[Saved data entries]

[Start of Attachment]

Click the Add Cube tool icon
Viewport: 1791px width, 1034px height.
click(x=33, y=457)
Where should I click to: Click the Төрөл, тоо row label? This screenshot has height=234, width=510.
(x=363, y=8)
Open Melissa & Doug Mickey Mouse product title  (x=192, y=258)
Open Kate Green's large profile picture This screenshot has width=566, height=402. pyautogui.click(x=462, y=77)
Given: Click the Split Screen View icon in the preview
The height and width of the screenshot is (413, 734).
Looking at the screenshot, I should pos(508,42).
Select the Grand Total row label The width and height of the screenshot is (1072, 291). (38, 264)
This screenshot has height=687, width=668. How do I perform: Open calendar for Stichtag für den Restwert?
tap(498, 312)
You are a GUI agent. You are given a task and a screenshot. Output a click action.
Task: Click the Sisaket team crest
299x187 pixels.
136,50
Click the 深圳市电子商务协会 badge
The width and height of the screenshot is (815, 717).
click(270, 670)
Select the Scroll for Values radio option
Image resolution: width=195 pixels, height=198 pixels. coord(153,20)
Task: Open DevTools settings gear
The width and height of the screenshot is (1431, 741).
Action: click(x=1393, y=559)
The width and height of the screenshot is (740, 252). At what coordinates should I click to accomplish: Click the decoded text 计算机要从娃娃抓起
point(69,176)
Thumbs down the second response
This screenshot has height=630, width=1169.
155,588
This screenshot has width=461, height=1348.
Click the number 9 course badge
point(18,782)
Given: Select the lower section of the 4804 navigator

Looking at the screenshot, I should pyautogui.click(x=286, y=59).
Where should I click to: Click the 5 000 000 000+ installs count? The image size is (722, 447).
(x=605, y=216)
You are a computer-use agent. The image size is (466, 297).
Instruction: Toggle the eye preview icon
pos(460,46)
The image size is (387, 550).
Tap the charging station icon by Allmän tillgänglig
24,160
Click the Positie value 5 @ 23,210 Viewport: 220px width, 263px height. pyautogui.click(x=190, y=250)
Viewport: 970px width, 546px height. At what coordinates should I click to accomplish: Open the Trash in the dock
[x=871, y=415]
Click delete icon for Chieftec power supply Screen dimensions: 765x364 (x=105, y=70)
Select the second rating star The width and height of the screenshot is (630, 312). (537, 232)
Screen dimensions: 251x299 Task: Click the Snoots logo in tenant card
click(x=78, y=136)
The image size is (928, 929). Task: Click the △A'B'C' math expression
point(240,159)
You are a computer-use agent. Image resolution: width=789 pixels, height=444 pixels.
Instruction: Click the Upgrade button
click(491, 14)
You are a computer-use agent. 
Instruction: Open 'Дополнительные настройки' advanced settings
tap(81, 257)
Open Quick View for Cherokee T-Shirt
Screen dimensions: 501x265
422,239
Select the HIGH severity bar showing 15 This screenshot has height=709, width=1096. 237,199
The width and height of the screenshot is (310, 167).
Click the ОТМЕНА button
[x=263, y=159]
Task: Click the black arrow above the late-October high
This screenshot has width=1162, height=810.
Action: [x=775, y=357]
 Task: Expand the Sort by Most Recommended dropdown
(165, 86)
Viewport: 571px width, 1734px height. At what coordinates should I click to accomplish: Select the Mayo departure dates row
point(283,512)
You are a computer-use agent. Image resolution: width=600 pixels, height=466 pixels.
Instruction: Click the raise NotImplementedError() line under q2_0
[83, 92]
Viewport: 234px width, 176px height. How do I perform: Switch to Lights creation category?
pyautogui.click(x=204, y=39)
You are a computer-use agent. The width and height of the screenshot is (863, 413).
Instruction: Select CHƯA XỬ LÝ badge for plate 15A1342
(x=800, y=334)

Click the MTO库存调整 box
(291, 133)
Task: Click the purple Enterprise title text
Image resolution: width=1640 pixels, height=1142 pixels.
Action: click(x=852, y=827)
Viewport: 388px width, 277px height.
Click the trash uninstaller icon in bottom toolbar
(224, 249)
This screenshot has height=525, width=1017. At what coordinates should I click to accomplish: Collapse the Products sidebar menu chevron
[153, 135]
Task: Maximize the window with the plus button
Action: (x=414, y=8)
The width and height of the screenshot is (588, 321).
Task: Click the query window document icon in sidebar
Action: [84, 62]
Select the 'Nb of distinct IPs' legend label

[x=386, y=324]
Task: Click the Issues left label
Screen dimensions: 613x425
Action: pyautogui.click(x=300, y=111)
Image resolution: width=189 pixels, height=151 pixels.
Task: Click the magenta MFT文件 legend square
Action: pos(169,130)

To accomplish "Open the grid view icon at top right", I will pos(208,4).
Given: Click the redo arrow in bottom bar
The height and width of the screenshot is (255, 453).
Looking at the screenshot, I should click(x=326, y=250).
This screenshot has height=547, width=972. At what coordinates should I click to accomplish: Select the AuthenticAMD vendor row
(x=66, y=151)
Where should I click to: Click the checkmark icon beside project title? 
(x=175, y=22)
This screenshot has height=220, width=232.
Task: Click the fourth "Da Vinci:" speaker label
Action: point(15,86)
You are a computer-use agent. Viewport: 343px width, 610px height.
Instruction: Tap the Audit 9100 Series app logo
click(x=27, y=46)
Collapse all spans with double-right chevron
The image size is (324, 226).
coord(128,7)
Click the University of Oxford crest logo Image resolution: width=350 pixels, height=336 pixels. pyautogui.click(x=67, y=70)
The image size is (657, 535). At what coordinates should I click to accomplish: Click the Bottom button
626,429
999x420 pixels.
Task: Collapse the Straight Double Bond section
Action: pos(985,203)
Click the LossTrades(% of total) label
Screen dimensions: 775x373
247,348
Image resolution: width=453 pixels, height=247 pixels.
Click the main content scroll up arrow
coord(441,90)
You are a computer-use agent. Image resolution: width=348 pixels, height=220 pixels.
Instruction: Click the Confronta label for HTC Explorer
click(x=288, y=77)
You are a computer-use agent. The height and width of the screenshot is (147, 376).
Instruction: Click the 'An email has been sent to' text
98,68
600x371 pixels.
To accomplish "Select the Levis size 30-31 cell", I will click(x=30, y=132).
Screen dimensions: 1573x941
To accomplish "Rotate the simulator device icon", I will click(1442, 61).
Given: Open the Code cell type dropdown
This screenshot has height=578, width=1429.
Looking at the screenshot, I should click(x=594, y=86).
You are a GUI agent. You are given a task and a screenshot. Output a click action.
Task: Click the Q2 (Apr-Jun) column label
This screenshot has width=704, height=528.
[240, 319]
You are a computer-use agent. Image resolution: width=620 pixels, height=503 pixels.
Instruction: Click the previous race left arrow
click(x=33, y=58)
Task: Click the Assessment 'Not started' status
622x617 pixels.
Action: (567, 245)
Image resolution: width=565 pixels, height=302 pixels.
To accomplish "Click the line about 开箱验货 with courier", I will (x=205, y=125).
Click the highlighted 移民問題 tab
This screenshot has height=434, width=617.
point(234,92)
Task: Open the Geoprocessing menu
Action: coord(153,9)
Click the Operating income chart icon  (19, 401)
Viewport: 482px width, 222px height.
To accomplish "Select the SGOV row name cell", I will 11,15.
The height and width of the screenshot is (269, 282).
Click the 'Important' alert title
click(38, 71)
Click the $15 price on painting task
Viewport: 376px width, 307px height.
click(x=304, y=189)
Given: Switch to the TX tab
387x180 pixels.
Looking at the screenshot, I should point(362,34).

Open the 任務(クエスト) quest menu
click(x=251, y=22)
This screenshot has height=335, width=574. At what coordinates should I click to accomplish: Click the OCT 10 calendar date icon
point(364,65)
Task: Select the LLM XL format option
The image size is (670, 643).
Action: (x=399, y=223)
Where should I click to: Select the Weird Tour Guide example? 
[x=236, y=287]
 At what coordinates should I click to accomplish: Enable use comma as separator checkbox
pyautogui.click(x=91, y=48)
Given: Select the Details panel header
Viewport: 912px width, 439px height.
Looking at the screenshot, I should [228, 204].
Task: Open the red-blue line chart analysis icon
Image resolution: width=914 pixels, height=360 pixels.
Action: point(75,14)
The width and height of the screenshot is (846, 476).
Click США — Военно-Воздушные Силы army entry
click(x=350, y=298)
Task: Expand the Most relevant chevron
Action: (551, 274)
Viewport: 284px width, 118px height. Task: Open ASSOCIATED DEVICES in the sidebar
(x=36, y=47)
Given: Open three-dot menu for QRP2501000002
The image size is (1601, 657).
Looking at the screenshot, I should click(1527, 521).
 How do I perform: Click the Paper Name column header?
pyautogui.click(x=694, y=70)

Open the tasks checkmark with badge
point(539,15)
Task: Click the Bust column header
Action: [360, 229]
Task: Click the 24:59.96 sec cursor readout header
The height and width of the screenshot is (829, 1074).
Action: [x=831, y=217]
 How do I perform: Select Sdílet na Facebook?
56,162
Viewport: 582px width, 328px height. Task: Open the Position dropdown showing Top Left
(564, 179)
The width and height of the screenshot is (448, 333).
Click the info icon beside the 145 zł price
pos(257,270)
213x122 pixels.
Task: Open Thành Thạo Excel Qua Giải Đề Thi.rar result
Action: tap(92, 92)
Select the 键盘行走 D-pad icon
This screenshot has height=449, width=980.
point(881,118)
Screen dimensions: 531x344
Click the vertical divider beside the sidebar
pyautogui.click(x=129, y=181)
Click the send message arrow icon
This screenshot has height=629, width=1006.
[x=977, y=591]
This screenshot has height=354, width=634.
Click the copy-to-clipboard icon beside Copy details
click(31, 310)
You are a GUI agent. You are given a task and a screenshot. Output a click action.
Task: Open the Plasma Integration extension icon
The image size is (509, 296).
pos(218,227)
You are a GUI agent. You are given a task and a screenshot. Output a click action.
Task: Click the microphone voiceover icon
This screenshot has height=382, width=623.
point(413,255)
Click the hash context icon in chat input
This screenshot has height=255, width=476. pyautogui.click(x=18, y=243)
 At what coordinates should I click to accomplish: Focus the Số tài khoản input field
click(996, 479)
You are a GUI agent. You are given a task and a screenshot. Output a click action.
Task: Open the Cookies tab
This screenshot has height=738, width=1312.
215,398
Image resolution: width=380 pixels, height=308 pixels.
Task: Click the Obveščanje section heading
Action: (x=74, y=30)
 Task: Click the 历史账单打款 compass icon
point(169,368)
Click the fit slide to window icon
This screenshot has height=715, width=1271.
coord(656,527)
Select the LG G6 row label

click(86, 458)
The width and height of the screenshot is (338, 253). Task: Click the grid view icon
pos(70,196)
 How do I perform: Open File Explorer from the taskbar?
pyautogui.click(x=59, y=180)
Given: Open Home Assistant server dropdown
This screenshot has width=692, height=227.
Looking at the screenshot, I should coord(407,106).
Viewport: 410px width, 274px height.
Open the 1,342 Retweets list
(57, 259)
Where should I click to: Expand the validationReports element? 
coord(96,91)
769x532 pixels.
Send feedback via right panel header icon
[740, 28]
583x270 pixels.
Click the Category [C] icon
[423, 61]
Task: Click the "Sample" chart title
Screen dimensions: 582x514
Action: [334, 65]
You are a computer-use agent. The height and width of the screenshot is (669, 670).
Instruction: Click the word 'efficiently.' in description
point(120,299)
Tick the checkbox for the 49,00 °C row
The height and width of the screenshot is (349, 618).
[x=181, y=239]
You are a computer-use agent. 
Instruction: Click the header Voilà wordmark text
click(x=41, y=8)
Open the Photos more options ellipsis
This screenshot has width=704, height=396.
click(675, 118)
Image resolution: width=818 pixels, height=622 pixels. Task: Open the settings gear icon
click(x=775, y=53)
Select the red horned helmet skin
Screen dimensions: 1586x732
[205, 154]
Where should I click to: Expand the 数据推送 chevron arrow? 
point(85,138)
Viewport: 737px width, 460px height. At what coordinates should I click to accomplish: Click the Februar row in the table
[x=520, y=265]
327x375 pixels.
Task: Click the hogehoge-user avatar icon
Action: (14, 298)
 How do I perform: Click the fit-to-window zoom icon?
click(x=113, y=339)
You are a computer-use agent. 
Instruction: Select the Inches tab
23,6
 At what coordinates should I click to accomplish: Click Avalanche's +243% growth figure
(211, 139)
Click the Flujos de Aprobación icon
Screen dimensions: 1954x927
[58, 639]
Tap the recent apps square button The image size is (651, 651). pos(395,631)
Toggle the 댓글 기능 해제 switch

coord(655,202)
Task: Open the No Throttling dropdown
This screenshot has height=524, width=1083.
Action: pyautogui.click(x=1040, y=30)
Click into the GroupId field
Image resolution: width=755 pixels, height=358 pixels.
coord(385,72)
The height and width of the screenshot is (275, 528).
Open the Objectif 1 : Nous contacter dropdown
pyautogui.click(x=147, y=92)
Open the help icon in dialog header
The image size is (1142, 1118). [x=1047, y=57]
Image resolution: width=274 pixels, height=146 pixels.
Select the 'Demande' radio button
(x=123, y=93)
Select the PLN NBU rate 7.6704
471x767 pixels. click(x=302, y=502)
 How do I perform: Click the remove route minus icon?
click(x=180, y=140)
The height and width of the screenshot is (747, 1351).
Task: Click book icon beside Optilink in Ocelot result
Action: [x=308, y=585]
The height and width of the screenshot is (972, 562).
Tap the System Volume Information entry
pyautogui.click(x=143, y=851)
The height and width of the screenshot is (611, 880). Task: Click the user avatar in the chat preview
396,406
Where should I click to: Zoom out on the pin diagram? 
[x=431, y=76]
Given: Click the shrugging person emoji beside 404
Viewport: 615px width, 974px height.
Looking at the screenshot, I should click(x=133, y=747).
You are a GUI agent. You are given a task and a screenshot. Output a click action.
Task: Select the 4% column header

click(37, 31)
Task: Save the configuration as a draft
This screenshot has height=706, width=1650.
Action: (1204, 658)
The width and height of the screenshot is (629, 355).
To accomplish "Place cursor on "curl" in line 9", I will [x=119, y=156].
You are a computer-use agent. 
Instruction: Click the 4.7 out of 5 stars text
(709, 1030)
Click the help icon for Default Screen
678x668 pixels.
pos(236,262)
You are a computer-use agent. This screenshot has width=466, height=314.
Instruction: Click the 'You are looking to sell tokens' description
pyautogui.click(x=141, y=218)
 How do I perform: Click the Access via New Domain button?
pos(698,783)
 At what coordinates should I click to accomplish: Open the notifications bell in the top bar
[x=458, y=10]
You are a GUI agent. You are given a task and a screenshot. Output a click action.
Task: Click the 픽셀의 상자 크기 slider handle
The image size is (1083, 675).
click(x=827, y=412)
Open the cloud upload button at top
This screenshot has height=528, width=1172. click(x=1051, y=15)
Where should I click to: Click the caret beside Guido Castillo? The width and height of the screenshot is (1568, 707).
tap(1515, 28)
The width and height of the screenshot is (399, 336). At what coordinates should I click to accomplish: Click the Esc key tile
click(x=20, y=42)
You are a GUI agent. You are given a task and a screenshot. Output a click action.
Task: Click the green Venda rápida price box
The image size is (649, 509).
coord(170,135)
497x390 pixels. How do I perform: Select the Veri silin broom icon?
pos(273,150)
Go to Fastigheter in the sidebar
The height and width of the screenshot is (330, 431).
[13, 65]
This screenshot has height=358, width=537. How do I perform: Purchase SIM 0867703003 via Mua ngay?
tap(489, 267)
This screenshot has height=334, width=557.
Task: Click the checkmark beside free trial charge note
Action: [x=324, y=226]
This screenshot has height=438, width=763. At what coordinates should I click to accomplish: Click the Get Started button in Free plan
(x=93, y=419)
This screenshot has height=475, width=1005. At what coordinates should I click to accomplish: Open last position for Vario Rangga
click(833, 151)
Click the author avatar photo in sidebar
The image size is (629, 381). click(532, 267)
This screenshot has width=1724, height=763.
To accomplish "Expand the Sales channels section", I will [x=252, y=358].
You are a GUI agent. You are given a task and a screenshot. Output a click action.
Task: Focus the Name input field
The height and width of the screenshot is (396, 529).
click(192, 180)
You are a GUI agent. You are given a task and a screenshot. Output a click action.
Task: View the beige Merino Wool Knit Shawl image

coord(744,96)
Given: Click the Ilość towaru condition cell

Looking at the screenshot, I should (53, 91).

[End of Attachment]

Answer with one number only, the count of lines in the entries above that hold the string "chart".

## Response
3